JR札幌駅から、函館本線で西へ1駅。桑園駅は札幌市中央卸売市場の最寄り駅で、周辺には食品倉庫が点在する。夜は静かなこのエリアがにわかに活気づき始めたのは、2023年の2月。元は倉庫だった場所に日が暮れればポツリと点る明かりを目指し、ローカルが集まり始めた。
明かりの主は、ブルワーの川村洋平さん。この場所に2023年2月、〈Streetlight Brewing〉を立ち上げ、共同代表を務める。併設のタップルームは開業早々、週末は満杯になる盛況ぶり。特に若者から圧倒的な支持を得るのは、ひとえに川村さんがクラフトビール業界きっての“ポップスター”であることが大きい。
生まれは北海道。〈はこだてビール〉で経験を積み、25歳で独立後は、醸造所を持たないファントムブルワー〈Hobo Brewing〉として、神奈川〈YOROCCO BEER〉、アメリカ〈Culmination Brewing〉など、国内外の人気ブルワリーとコラボレーションしてきた。自前の設備がないのは不便だが、場所に縛られないからこその面白さがあると話す川村さん。
「共同でレシピを考案することで、思わぬ化学反応が起こることがあります。また自分が動くことで、人との繋がりが生まれるのも楽しい」。そのフットワークの軽さが生んだのが、異業種とのコラボレーション。人気イラストレーター・白根ゆたんぽさんがボトルのラベルを描いたり、中原慎一郎さんが当時主宰していた〈Landscape Products〉とビールを造ったり。業界の垣根を越えた協業が従来はビアファンでない層にも響いた。
ではファントムブルワーでもある川村さんが醸造所を持つ理由とは?
「実は札幌市内には、小規模なブルワリーしかありません。札幌のクラフトビール文化の明かりがさらに輝きを増すためには、ある程度の規模の醸造所が必要。その思いから、醸造所開業への道は始まりました」
醸造所を持つことで広がる、ビールのバリエーション
タップルームからガラス越しに見える醸造所の発酵タンクの容量は、計1200Lで10本相当分。従来のファントムとしての活動では仕込む量に限度があるが、この容量なら、札幌の飲食店や全国の酒販店に卸す余裕もできる。
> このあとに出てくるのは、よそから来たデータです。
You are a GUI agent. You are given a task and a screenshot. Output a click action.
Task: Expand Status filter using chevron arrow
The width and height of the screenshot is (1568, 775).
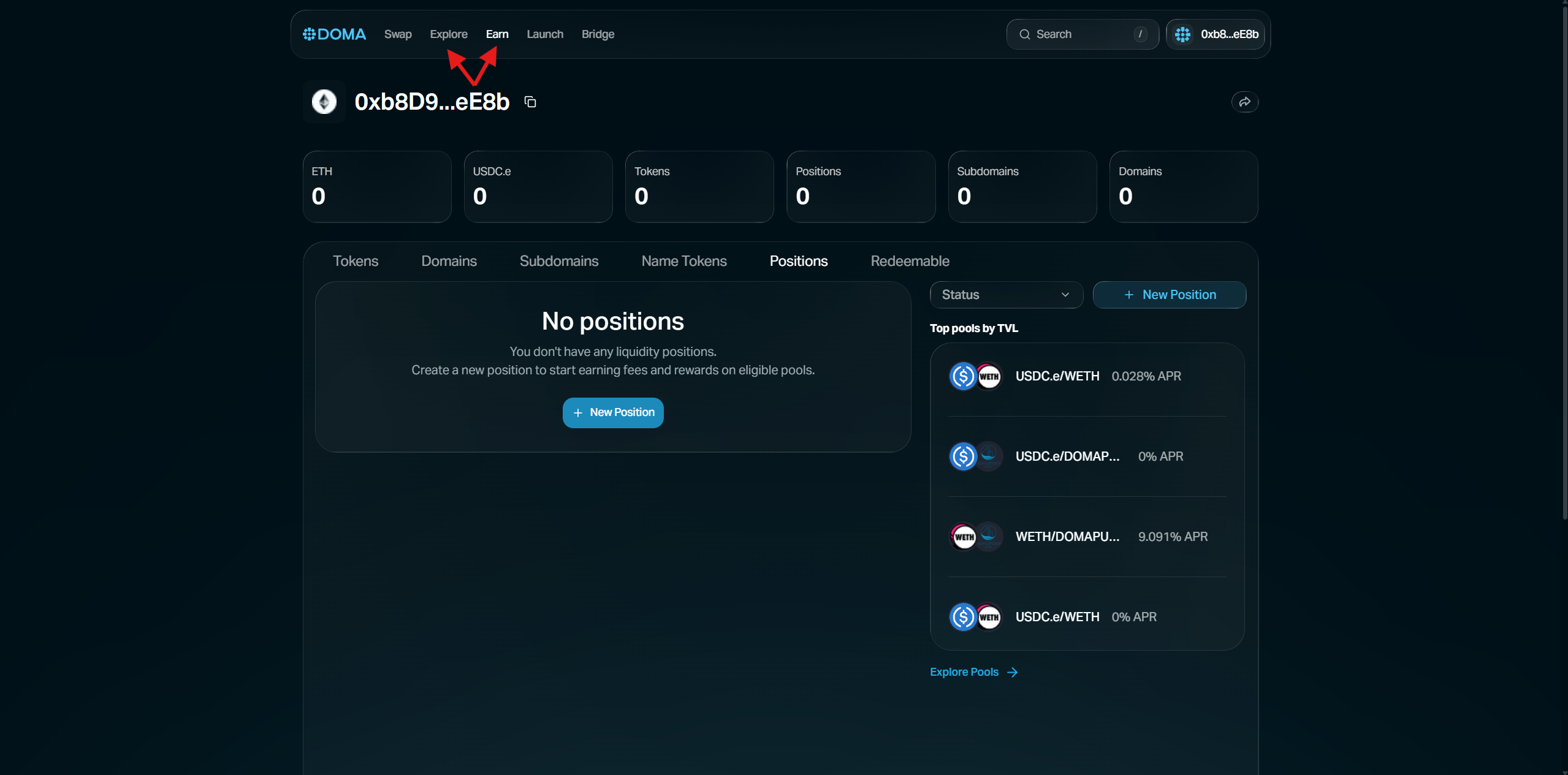1065,295
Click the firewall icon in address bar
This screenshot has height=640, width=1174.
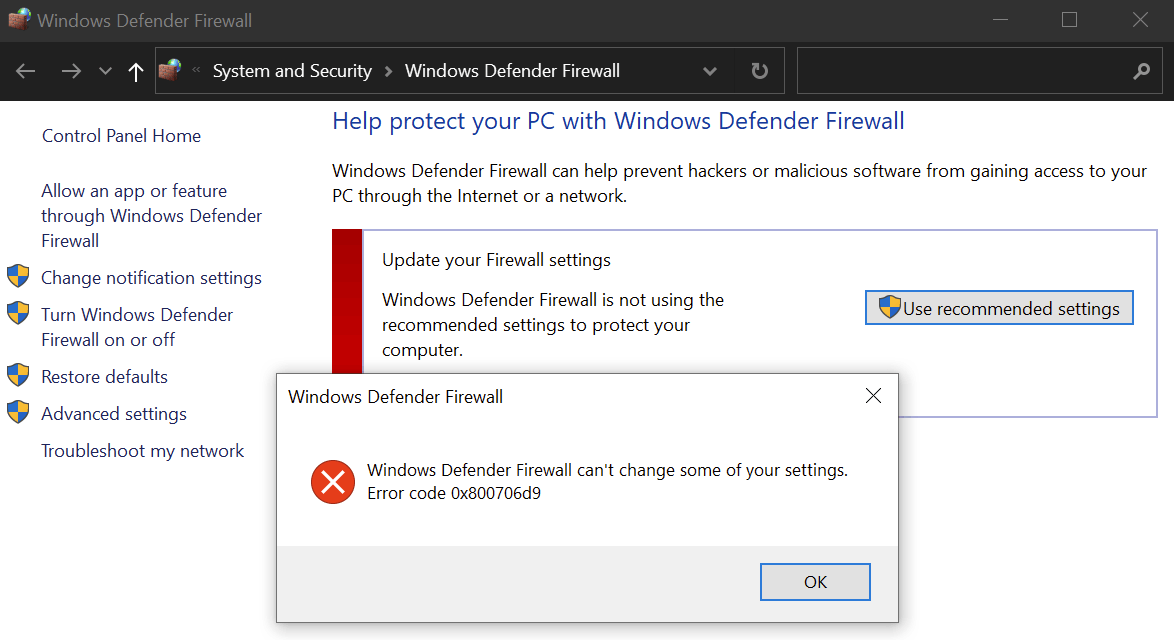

「設備は大きくなりましたが、造るビールの大枠は今までと同じ。ケルシュにしろ、IPAにしろ、サラリと軽やかな飲み口を大切にしたい。今後定番を造ることも含めて、さまざまなビアスタイルを醸造し、日々の生活に寄り添うようなフレーバーを追求します」。雑味が少なく飲みやすい川村さんのビールは、客を選ばない。銘柄のネーミングやラベルのアートワーク同様に、非常にキャッチーだ。
またソロ活動と銘打ち、〈Hobo Brewing〉の醸造も続けると話す川村さん。〈Streetlight Brewing〉が存在することで、さらにマニアックなビールにも挑戦できるという。自分の城を持つことで、さらに表現の幅が広がったスターブルワー。次なるコラボレーションも楽しみだ。
最北の醸造所でも続く、“方々”の活動
故郷の北海道をベースにファントムブルワーとして活動してきた川村さん。旭川と稚内の中間に位置する美深(びふか)町で2019年に開業した、日本最北のクラフトビール醸造所〈美深白樺ブルワリー〉でもビールを仕込んできた。今回は川村さんが醸造長の高橋克尚さんに会いに行くということでその旅に同行。
「フラッグシップのIPA『WHITE LINES』のレシピは僕が考案しました。その後、高橋さんがブラッシュアップして、よりクリーンな飲み口になっています」。